JAKARTA – Menteri Dalam Negeri (Mendagri) Tito Karnavian menanggapi tuntutan rakyat yang dimaksud mendesak Pimpinan Daerah Pati Sudewo dinonaktifkan dari jabatannya. Pihaknya tidak ada bisa jadi serta-merta menonaktifkan individu kepala daerah. Sebab, ada sebagian keadaan yang dimaksud biasanya melatarbelakangi penonaktifan tersebut.

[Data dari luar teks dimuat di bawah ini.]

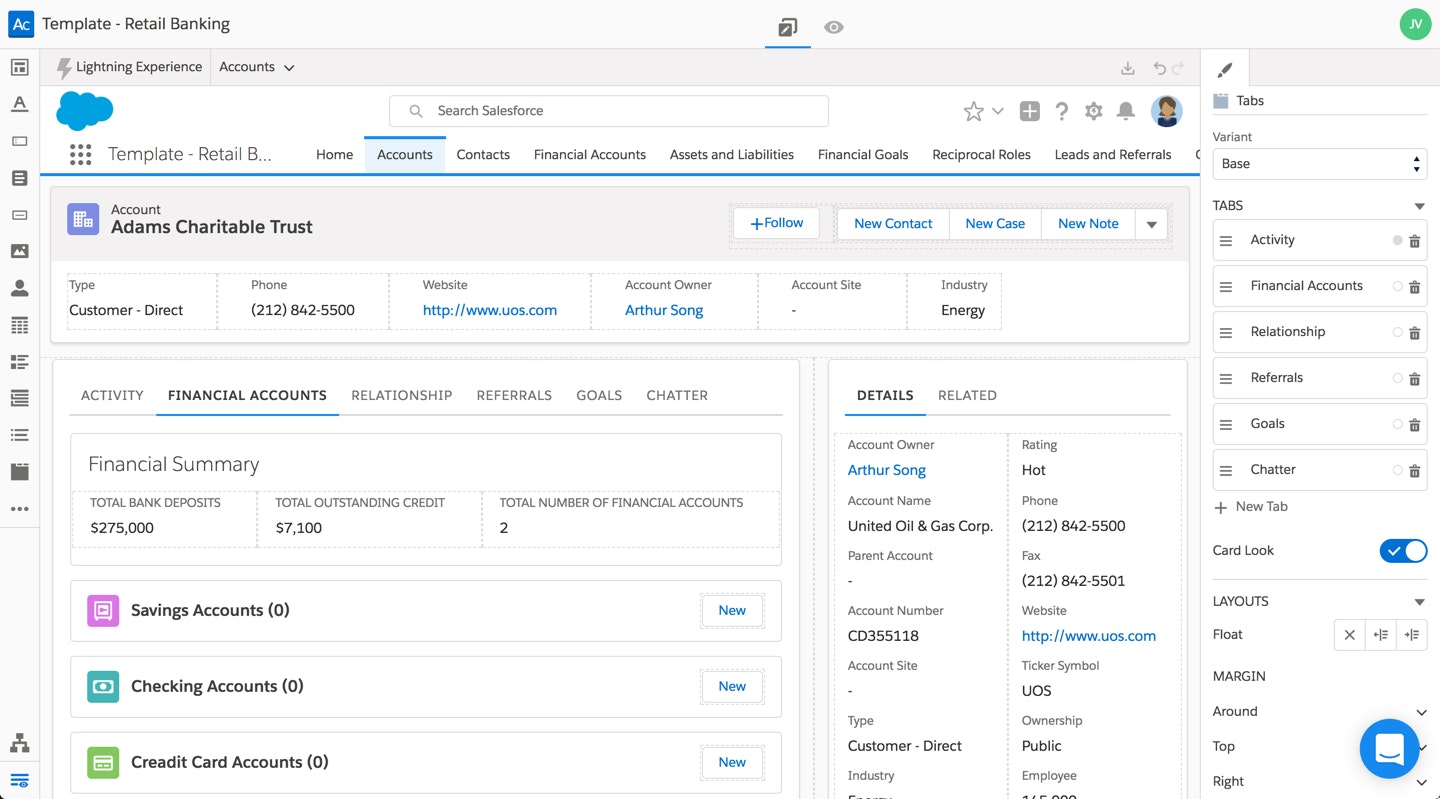Toggle the Card Look switch
Image resolution: width=1440 pixels, height=799 pixels.
pos(1403,551)
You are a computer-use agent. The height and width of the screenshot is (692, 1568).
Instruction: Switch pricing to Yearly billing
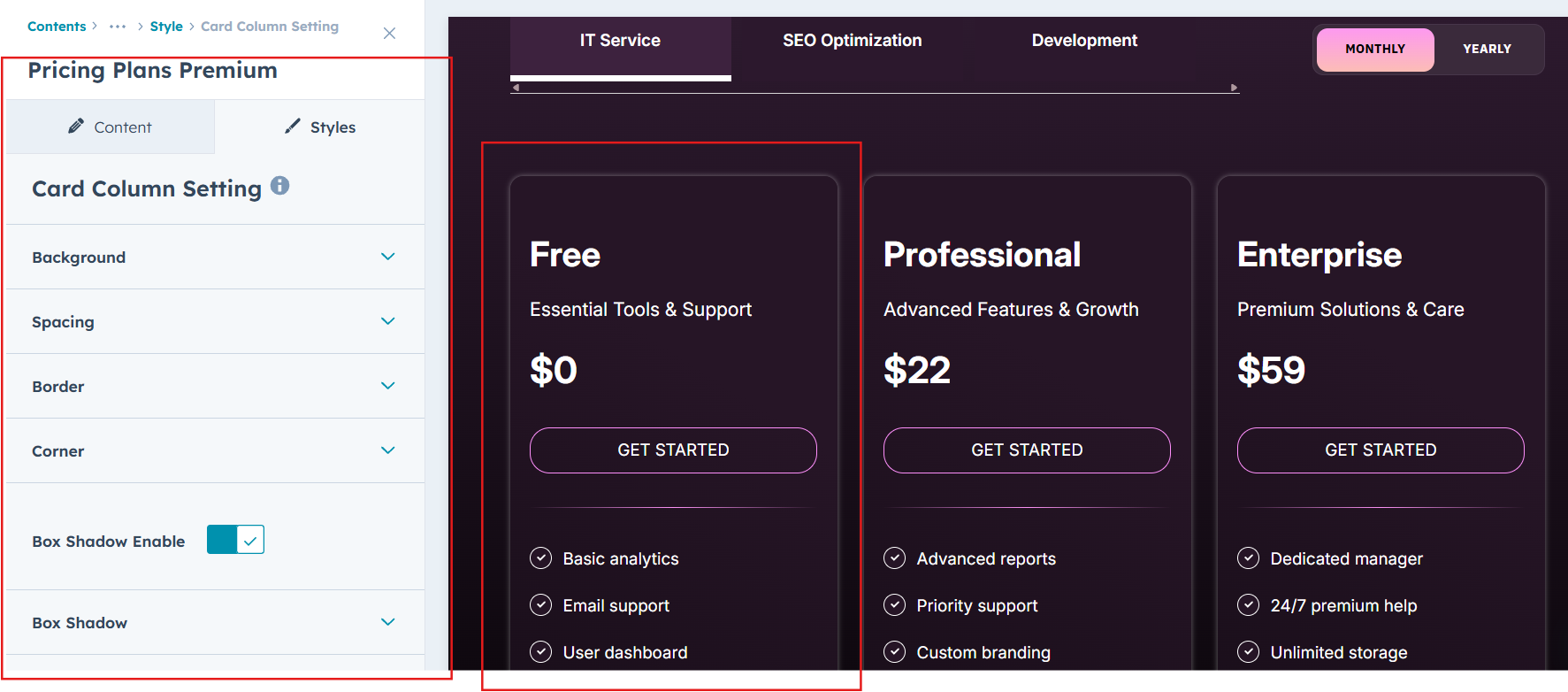coord(1487,50)
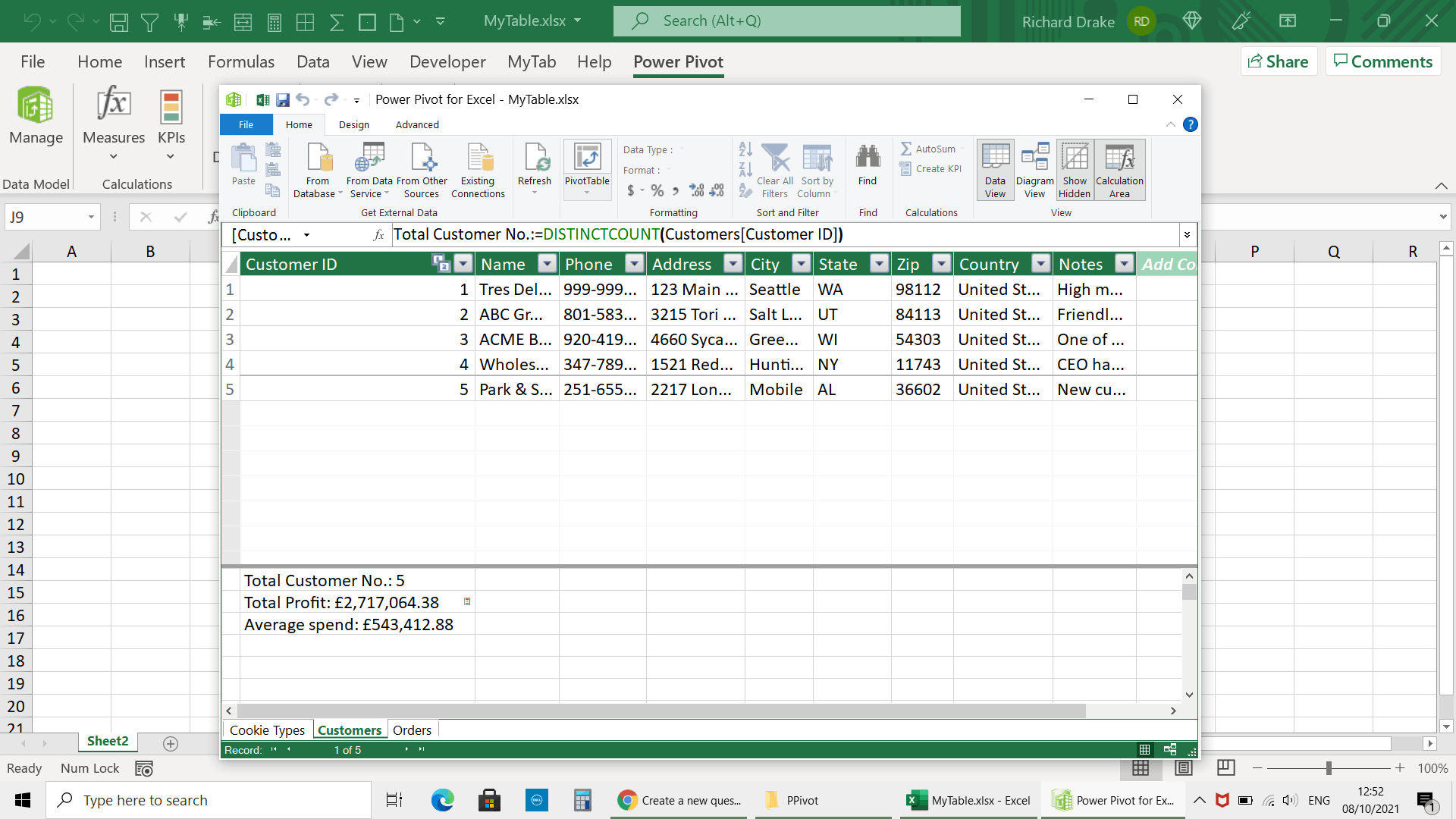Expand the AutoSum dropdown

[963, 149]

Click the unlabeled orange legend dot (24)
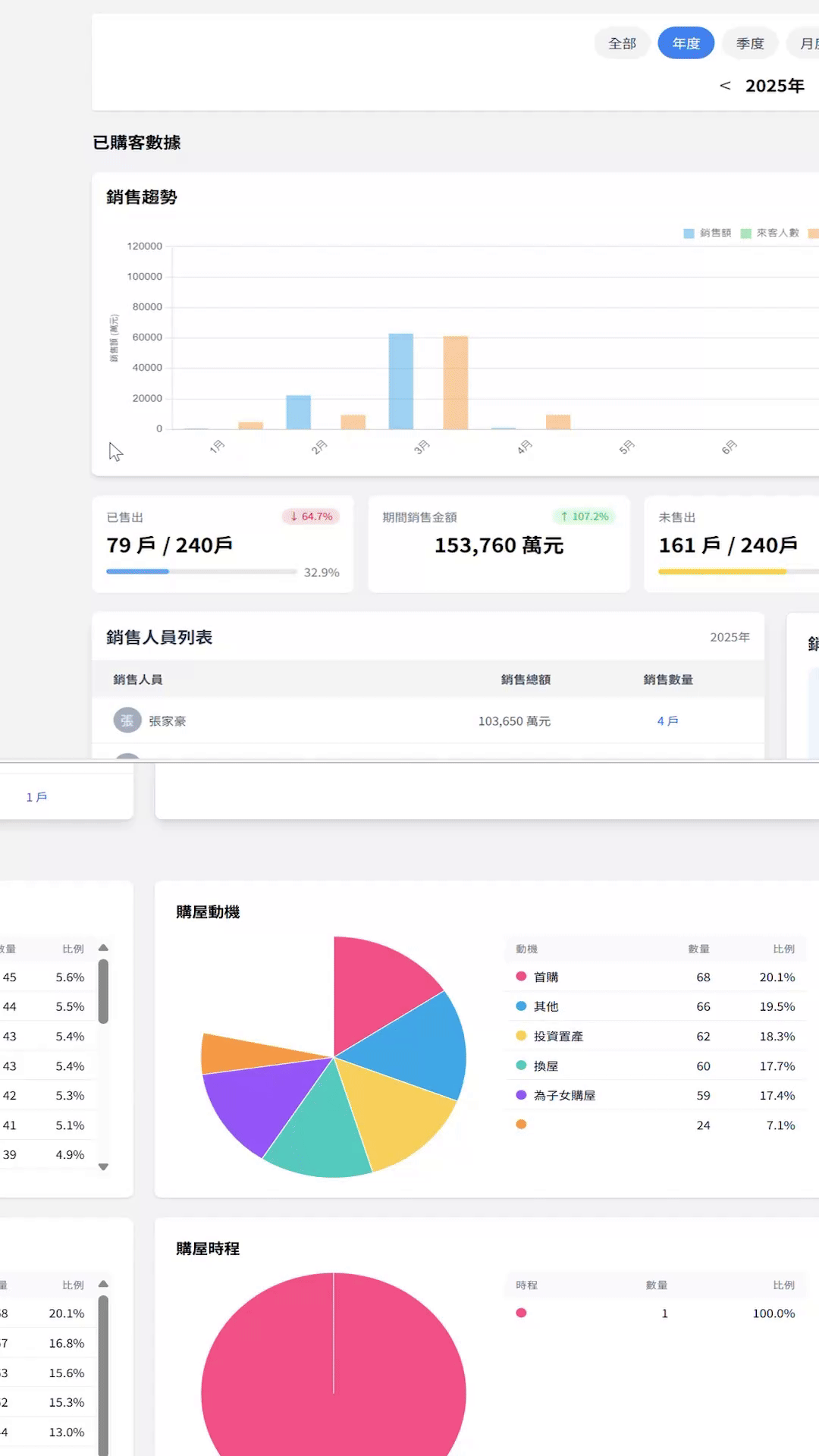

“Kita nggak sanggup menonaktifkan kepala daerah. Ini adalah tolong jangan dipotong ya. Undang-Undang pemeliharaan wilayah itu keadaan menonaktifkan, kalau satu kepala area ditahan di proses pidana,” ujar Tito di dalam Kemendagri, DKI Jakarta Pusat, Selasa (2/9/2025).
Baca juga: KPK: Kepala Daerah Pati Sudewo Diduga Salah Satu Penerima Aliran Dana Kasus DJKA
“Kedua, kalau beliau mengundurkan diri. Ketiga, kalau ia tiada bisa saja menjalankan tugasnya sebab sakit berat yang digunakan dibuktikan dengan keterangan dokter,” sambungnya.
Kondisi yang dimaksud pernah terjadi terhadap kepala area di area Sumatera Utara. Saat itu, kepala area yang dimaksud dinyatakan mengidap sakit berat seperti stroke oleh pihak dokter. Sehingga, tidaklah sanggup menjalankan tugasnya secara maksimal.